There were a couple of things from the beginning that I did not quite get. It was mentioned in passing that the water temperature the narrator was navigating was eight or nine degrees Celsius. If you use the formula for figuring the temp for 10 degrees C (9/5T+32), that translates to about 50 degrees Fahrenheit, which is really cold to be swimming in, let alone casually diving in without a wetsuit. The narrator is using freediving fins, which look elegant and graceful, but on the whole they are not generally used for snorkeling. As it turns out, the director is an avid freediver, which involves holding ones breath for periods longer than one normally would whilst descending to deeper and deeper depths on an anchored line, and then returning to the surface before you run out of your breath. Casually poking about for long periods in really cold water is really hard to do even with a wetsuit. I can understand the premise of gaining the octopus’s trust by being down there without neoprene or a self-contained breathing apparatus and it is laudable, but one also has to recognize that there was also at least one other someone down there with a camera filming it all. It’s okay that the human protagonist is down there mostly naked and without other air, but I think it’s a real stretch to believe the filming crew were there as well while toting a camera and without a wetsuit or scuba gear. You can certainly believe whatever you want about the logistics of how this was made and where the edits came to tell the story. You can also be realistic- up to you. As with the Louds, with lots of footage you can tell whatever story you choose. With the other star of the show being a loveable but non-vocal cephalopod, half the story becomes whatever words come to mind. Youtube is full of these contrivances, but most aren’t done anywhere near as well.

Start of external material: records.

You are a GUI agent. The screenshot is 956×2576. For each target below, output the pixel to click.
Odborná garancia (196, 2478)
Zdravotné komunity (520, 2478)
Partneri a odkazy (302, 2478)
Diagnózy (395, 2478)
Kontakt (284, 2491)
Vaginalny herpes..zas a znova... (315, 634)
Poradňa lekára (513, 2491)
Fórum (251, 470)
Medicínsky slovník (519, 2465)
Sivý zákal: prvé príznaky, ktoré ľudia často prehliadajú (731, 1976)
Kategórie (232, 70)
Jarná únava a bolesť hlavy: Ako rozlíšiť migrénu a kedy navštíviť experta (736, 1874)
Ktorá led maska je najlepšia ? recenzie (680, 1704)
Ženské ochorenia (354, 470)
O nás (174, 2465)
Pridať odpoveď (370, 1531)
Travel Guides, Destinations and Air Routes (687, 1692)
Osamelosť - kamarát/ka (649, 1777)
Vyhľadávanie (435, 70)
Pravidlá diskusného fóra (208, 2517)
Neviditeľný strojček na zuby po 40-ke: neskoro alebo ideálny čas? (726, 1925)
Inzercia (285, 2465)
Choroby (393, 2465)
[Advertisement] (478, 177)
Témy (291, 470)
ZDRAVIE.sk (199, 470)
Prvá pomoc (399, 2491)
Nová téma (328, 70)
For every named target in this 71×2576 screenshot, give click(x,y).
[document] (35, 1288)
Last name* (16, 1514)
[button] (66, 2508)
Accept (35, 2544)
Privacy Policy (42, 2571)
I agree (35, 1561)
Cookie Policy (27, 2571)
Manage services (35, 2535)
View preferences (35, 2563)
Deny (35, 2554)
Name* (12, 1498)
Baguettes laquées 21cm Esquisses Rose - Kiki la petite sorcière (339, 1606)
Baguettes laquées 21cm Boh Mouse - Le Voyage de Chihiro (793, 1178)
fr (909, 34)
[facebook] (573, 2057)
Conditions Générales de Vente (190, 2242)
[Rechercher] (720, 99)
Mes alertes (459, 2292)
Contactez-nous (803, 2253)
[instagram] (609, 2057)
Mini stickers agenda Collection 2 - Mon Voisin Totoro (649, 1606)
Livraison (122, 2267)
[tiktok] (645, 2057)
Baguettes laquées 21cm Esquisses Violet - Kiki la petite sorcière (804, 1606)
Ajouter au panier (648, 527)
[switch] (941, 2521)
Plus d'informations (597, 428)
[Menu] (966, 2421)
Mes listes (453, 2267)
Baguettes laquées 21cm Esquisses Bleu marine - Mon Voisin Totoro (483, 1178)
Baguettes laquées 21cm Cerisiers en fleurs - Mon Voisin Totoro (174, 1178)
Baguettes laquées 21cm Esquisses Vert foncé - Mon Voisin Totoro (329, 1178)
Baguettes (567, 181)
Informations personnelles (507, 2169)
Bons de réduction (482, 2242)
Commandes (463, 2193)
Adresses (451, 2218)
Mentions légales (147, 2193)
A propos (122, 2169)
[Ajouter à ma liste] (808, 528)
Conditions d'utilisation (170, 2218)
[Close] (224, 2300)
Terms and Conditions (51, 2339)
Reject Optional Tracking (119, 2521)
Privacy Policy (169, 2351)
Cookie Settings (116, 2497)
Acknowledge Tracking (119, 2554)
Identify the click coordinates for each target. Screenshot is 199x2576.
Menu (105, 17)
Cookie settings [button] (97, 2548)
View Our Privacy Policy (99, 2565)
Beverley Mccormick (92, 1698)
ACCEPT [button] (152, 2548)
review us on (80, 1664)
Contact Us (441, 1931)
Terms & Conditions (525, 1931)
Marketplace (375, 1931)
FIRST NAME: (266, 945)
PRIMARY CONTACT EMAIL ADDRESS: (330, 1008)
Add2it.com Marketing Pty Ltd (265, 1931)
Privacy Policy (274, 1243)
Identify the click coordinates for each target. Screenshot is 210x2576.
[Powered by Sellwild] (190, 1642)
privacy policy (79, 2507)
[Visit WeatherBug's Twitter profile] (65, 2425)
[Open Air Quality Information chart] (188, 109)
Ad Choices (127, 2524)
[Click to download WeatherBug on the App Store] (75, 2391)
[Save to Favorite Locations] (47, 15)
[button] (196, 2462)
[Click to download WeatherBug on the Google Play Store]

The same can be said about these times- hopefully end times for a president and his family and its band of sycophantic politicians and news people. I’m not talking about death- they just need to both go and be held accountable for what they have done as well as what they have allowed to happen. When they are gone, we need to have a long and serious conversation about first amendment rights, what is acceptable as the truth and what is not acceptable in terms of lies, and what we allow to pass and live on  as normalized behavior. This entire debacle should not just pass with a sigh of relief, but as a dire warning of where this experiment has gone wrong and how it can possibly been brought to right, with the box of Pandora having been broken wide open with no duct tape or bailing twine or super glue in sight. Or do we just abandoned the shattered ruins of the box and seek to construct something new, or by an amended template of more formidable stuff? As things continue to fly apart on all fronts, all we can say is that we need to really do something about this- see you on the other side.